ASSIGNMENT:
The entries are to be returned exactly as written.

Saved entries
┌────────

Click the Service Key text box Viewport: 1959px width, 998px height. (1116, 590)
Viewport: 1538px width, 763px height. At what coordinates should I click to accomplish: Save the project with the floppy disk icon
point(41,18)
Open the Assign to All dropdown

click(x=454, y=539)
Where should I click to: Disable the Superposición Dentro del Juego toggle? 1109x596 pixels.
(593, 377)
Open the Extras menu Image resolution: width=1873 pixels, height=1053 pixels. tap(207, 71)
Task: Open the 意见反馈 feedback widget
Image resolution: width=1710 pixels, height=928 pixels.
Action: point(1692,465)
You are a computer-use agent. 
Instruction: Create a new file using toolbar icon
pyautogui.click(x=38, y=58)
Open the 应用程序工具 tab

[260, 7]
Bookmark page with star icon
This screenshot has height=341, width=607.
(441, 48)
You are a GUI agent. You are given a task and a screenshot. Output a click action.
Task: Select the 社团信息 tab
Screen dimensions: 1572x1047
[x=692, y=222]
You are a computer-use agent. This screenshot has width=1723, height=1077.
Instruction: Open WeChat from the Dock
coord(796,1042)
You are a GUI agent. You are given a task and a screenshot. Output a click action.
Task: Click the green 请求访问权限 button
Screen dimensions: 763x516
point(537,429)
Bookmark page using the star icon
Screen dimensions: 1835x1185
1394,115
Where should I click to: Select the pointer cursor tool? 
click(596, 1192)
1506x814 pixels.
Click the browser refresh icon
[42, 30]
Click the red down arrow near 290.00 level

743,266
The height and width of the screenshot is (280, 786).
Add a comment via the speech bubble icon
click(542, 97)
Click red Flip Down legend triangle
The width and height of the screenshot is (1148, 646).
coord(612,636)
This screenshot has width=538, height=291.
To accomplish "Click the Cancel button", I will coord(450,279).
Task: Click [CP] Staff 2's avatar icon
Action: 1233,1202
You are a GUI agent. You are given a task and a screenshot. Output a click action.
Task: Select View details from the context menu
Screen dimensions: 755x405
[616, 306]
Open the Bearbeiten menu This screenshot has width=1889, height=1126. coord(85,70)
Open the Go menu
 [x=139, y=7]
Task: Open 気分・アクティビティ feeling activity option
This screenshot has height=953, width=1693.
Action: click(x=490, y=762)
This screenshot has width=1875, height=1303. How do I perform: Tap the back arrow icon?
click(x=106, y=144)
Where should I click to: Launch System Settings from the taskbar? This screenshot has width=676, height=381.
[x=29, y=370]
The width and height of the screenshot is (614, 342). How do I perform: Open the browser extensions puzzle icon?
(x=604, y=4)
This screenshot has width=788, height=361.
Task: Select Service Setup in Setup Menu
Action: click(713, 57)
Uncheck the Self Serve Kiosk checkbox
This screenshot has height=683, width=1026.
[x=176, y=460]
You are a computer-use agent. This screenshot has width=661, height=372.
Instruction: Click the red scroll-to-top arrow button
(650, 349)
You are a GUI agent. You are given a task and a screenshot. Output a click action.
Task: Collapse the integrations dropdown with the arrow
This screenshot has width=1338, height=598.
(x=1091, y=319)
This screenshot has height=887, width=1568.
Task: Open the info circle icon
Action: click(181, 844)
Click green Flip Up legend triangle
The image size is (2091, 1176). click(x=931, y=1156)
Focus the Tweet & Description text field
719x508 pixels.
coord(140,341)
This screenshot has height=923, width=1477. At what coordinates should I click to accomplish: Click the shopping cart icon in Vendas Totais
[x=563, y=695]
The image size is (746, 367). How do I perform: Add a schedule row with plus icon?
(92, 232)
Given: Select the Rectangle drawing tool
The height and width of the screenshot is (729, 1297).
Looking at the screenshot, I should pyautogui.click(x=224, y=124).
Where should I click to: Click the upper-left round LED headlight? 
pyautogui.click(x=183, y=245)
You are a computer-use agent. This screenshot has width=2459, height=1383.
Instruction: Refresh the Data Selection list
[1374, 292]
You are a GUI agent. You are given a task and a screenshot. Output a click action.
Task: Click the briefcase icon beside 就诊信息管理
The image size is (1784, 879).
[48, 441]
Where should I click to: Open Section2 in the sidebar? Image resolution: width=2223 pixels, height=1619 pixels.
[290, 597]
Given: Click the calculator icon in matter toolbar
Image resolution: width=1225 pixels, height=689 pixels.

└────────

SOLUTION TO THIS PROBLEM:
Click the Service Key text box Viewport: 1959px width, 998px height. (1116, 590)
Viewport: 1538px width, 763px height. At what coordinates should I click to accomplish: Save the project with the floppy disk icon
point(41,18)
Open the Assign to All dropdown

click(x=454, y=539)
Where should I click to: Disable the Superposición Dentro del Juego toggle? 1109x596 pixels.
(593, 377)
Open the Extras menu Image resolution: width=1873 pixels, height=1053 pixels. tap(207, 71)
Task: Open the 意见反馈 feedback widget
Image resolution: width=1710 pixels, height=928 pixels.
Action: point(1692,465)
You are a computer-use agent. 
Instruction: Create a new file using toolbar icon
pyautogui.click(x=38, y=58)
Open the 应用程序工具 tab

[260, 7]
Bookmark page with star icon
This screenshot has height=341, width=607.
(441, 48)
You are a GUI agent. You are given a task and a screenshot. Output a click action.
Task: Select the 社团信息 tab
Screen dimensions: 1572x1047
[x=692, y=222]
You are a computer-use agent. This screenshot has width=1723, height=1077.
Instruction: Open WeChat from the Dock
coord(796,1042)
You are a GUI agent. You are given a task and a screenshot. Output a click action.
Task: Click the green 请求访问权限 button
Screen dimensions: 763x516
point(537,429)
Bookmark page using the star icon
Screen dimensions: 1835x1185
1394,115
Where should I click to: Select the pointer cursor tool? 
click(596, 1192)
1506x814 pixels.
Click the browser refresh icon
[42, 30]
Click the red down arrow near 290.00 level

743,266
The height and width of the screenshot is (280, 786).
Add a comment via the speech bubble icon
click(542, 97)
Click red Flip Down legend triangle
The width and height of the screenshot is (1148, 646).
coord(612,636)
This screenshot has width=538, height=291.
To accomplish "Click the Cancel button", I will coord(450,279).
Task: Click [CP] Staff 2's avatar icon
Action: 1233,1202
You are a GUI agent. You are given a task and a screenshot. Output a click action.
Task: Select View details from the context menu
Screen dimensions: 755x405
[616, 306]
Open the Bearbeiten menu This screenshot has width=1889, height=1126. coord(85,70)
Open the Go menu
 [x=139, y=7]
Task: Open 気分・アクティビティ feeling activity option
This screenshot has height=953, width=1693.
Action: click(x=490, y=762)
This screenshot has width=1875, height=1303. How do I perform: Tap the back arrow icon?
click(x=106, y=144)
Where should I click to: Launch System Settings from the taskbar? This screenshot has width=676, height=381.
[x=29, y=370]
The width and height of the screenshot is (614, 342). How do I perform: Open the browser extensions puzzle icon?
(x=604, y=4)
This screenshot has width=788, height=361.
Task: Select Service Setup in Setup Menu
Action: click(713, 57)
Uncheck the Self Serve Kiosk checkbox
This screenshot has height=683, width=1026.
[x=176, y=460]
You are a computer-use agent. This screenshot has width=661, height=372.
Instruction: Click the red scroll-to-top arrow button
(650, 349)
You are a GUI agent. You are given a task and a screenshot. Output a click action.
Task: Collapse the integrations dropdown with the arrow
This screenshot has width=1338, height=598.
(x=1091, y=319)
This screenshot has height=887, width=1568.
Task: Open the info circle icon
Action: click(181, 844)
Click green Flip Up legend triangle
The image size is (2091, 1176). click(x=931, y=1156)
Focus the Tweet & Description text field
719x508 pixels.
coord(140,341)
This screenshot has height=923, width=1477. At what coordinates should I click to accomplish: Click the shopping cart icon in Vendas Totais
[x=563, y=695]
The image size is (746, 367). How do I perform: Add a schedule row with plus icon?
(92, 232)
Given: Select the Rectangle drawing tool
The height and width of the screenshot is (729, 1297).
Looking at the screenshot, I should pyautogui.click(x=224, y=124).
Where should I click to: Click the upper-left round LED headlight? 
pyautogui.click(x=183, y=245)
You are a computer-use agent. This screenshot has width=2459, height=1383.
Instruction: Refresh the Data Selection list
[1374, 292]
You are a GUI agent. You are given a task and a screenshot. Output a click action.
Task: Click the briefcase icon beside 就诊信息管理
The image size is (1784, 879).
[48, 441]
Where should I click to: Open Section2 in the sidebar? Image resolution: width=2223 pixels, height=1619 pixels.
[290, 597]
Given: Click the calculator icon in matter toolbar
Image resolution: width=1225 pixels, height=689 pixels.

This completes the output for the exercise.